Huppauge, NY - February 6, 2014 - Attorney General Eric T. Schneiderman today announced the guilty plea of Stephanie Benodin, a former personal care assistant at The Tuttle Center, a life care retirement community that is part of The Amsterdam at Harborside in Port Washington, N.Y. She admitted that she took the victim’s check out of her checkbook, signed the victim’s name without permission or authority, made the check payable to Benodin’s mother for $10,000 and deposited it into her mother’s bank account. The check was returned for insufficient funds.
Under the terms of her plea deal, Benodin will serve two months in jail, get three years’ probation and be prohibited from working with incompetent, elderly, infirm or disabled persons for three years starting from the date of sentencing.
“The abuse of New York’s elderly citizens, often the most vulnerable among us, can be criminal – and in this case, it will mean jail time for the perpetrator,” Attorney General Schneiderman said. “This aide and others like her will be brought to justice and should be barred from caring for the infirm.”
Benodin was caught on bank video, depositing the 88-year-old victim’s forged check into her mother’s bank account.
The 26-year-old Queens resident pleaded guilty to Attempted Grand Larceny in the Fourth Degree in Nassau County District Court before Judge Susan T. Kluewer.
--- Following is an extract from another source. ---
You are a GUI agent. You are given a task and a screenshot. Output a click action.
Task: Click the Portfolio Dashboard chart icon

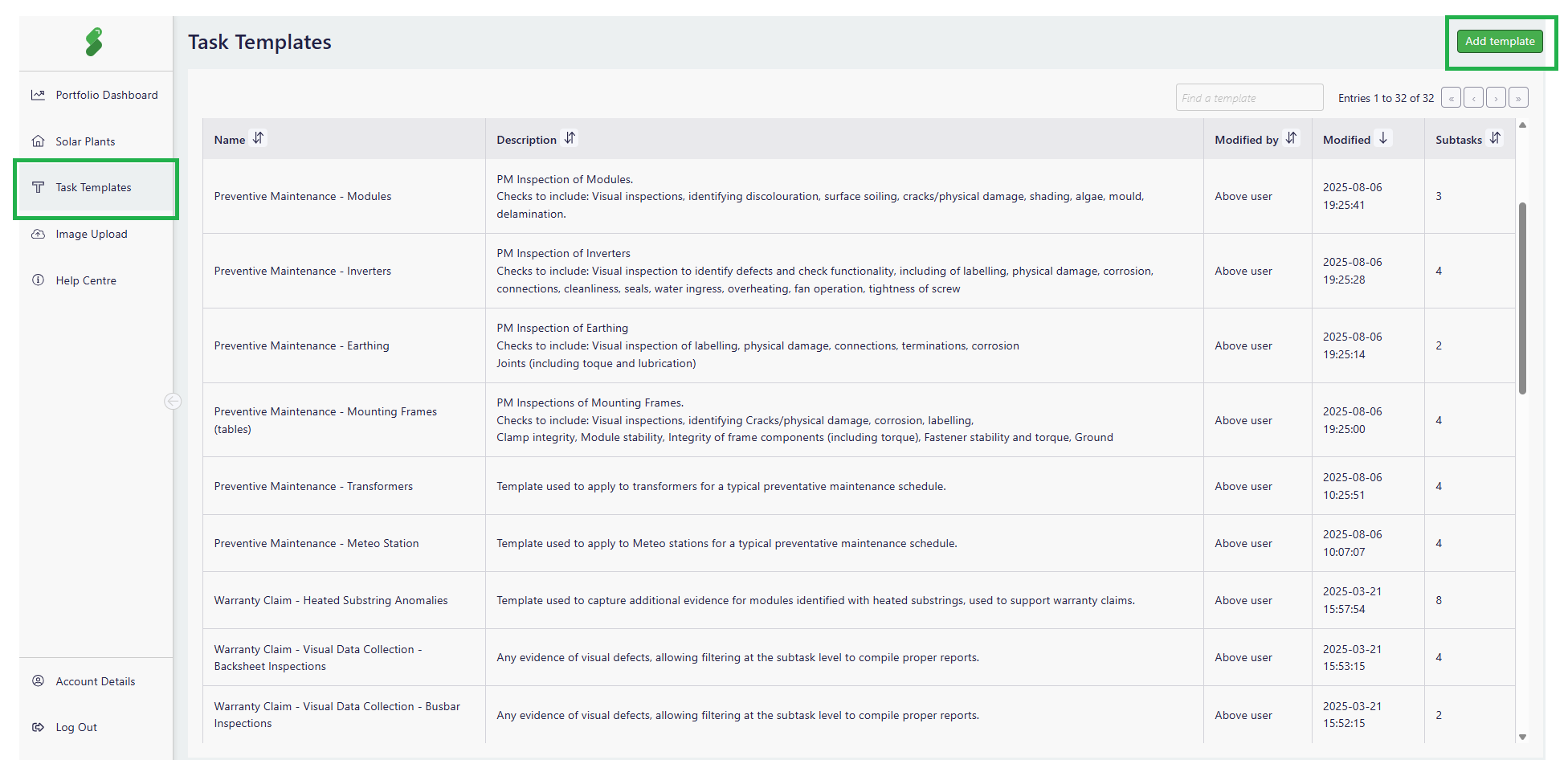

Sentencing is set for April 9.
Attorney General Schneiderman would like to thank the Port Washington Police District for their willingness to work cooperatively, and particularly Detective Domenico Morrocu for his outstanding police work.
The case is being prosecuted by Special Assistant Attorney General Megan Gallagher of the Attorney General’s Medicaid Fraud Control Unit’s Hauppauge Regional Office under the Supervision of Regional Director Jane Zwirn-Turkin, MFCU’s Acting Director Amy Held, Chief of Criminal Investigations Thomas O’Hanlon and Executive Deputy Attorney General for Criminal Justice Kelly Donovan.